What the exercise asks: Repeat the material below word for word, leaving out the pictures.

** Begin Task data **

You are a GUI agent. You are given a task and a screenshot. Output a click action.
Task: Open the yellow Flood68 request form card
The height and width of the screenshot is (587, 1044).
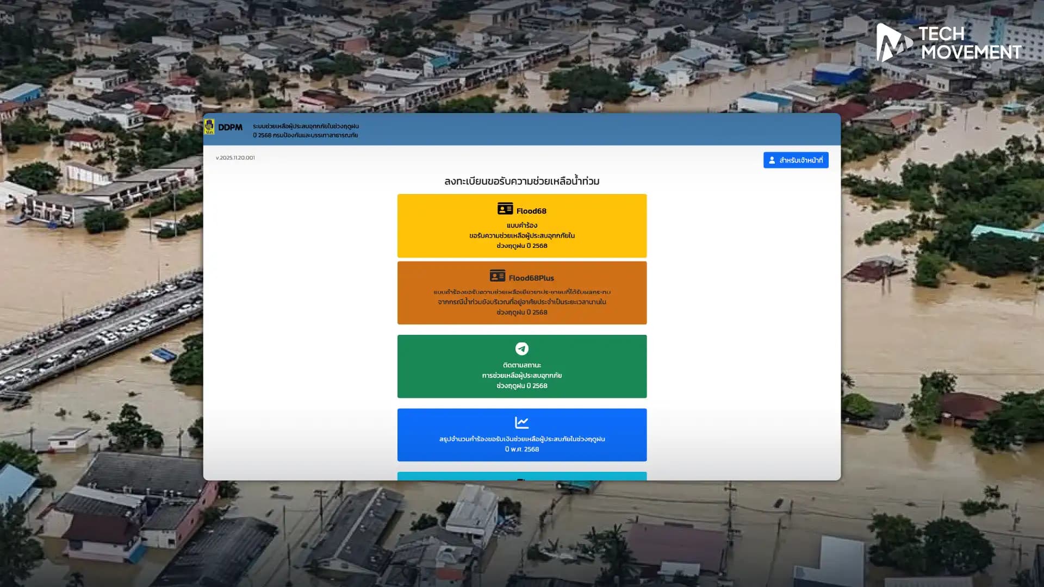point(521,236)
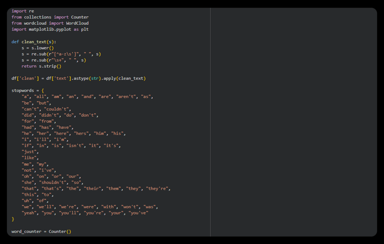Click the 'return s.strip()' statement
The width and height of the screenshot is (384, 244).
point(41,66)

** End Task data **

Problem solution:
You are a GUI agent. You are given a task and a screenshot. Output a click action.
Task: Open the yellow Flood68 request form card
The height and width of the screenshot is (587, 1044).
point(521,236)
Click the 'return s.strip()' statement
The width and height of the screenshot is (384, 244).
point(41,66)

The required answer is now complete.